L'ancien maire de la commune de Saint Coulitz a cru devoir publier des messages audio pour inciter à la révolte quelques dizaines de togolais nostalgiques de l'époque de sa splendeur dont il reste redevable aux calculs politiques du parti  socialiste français des années 80.

Élu opportunément dans une commune de 450 habitants en mars 1989, le fils de Bassar a pris la grosse tête, restant depuis lors accroché à un passé révolu où avant lui, Severiano Heredia et Raphaël Elisé l'ont précédé avec beaucoup plus de mérite.

Koffi Yamgnane peine à faire le deuil de l'ère du socialisme mitterrandien. Cet esprit passéiste l'empêche de lire et analyser l'actualité avec des lunettes de la modernité.
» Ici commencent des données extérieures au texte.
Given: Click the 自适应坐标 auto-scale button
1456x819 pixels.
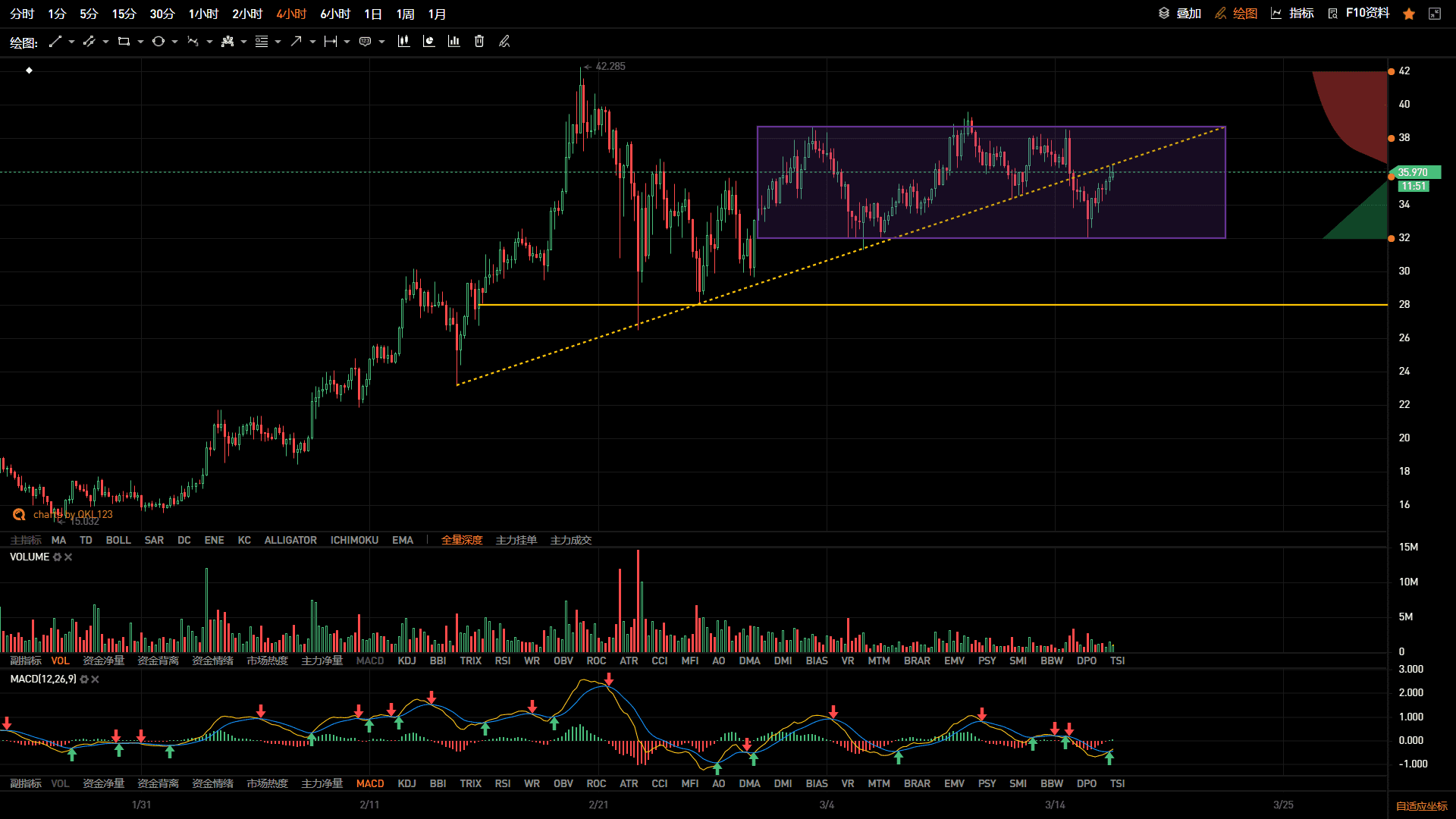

Ce faisant, il réussi à embrigader quelques dizaines abandonnés prêts à diffuser sa doctrine des années 80.

Pourquoi appeler à la révolte, lorsqu'on est sûr de sa popularité ? Le jeu politique est aujourd'hui suffisamment compétitif pour toute personne animée d'une véritable volonté d'apporter un savoir-faire particulier pour le bien-être social.

Un demi siècle après la gloire de Koffi Yamgnane, il est peut-être temps qu'il publie ses mémoires et accepte sa défaite dans sa lutte politique contraire aux aspirations actuelles du peuple togolais.